We feel the current situation represents an opportunity to buy companies with great science at attractive valuations – both topping up levels in stocks we own and investing in some exciting science that we like but had previously felt was overpriced. To enable us to take advantage of the situation, we have increased our gearing and shifted our exposure towards the smaller, riskier but also the most innovative, earlier stage companies.
What is interesting is wondering how long Stage 1 will last. The duration of the current correction has been longer and harder than previous downturns already. M&A announcements could be the catalyst that the market needs to shift into Stage 2 and we feel that M&A deals that were contemplated prior to the pandemic but shelved due to lockdown can be quickly dusted off and rekindled now that valuations are looking attractive.
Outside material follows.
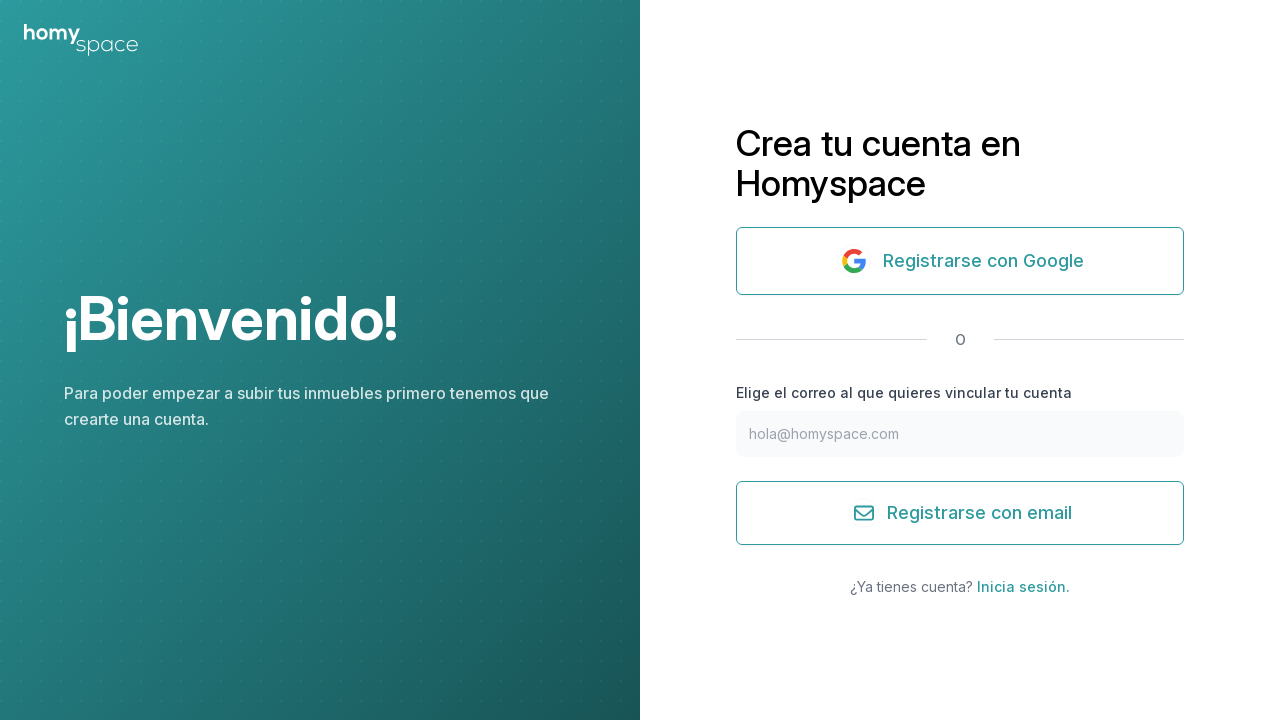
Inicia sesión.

That, coupled with positive readouts from expected major company news events in the next few months, may be the kickstart the market needs to enter Stage 2. We firmly believe the fundamentals of the sector remain very much intact while the ebb and flow of investor interest is dictated by wider macro concerns over interest rates and the economic cycle. All this considered, we at IBT are buckled in and ready for the ride.